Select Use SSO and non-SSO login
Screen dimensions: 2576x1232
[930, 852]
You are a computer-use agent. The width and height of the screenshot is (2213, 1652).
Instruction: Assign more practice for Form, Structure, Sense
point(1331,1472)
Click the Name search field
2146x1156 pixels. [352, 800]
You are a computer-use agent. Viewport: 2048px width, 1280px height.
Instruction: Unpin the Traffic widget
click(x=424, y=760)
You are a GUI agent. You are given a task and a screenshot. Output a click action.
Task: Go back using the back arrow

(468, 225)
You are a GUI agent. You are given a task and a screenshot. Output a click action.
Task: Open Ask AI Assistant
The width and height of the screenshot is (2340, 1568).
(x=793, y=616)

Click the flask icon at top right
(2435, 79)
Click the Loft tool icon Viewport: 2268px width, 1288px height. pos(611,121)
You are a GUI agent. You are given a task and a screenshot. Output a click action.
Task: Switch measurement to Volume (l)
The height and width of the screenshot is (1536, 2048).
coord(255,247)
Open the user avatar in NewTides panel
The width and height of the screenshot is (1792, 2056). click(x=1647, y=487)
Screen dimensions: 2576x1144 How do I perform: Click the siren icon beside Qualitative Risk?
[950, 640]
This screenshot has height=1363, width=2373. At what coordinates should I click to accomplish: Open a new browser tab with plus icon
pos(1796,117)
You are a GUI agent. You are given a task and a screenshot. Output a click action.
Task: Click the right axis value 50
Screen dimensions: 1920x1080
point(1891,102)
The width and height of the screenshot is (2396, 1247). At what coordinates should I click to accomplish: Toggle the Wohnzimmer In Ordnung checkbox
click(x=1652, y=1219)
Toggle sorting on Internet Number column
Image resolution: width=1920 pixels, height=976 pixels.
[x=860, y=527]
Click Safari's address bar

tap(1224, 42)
***
Could you tally the lines in these records that contain the word "computer" and give only the result?

2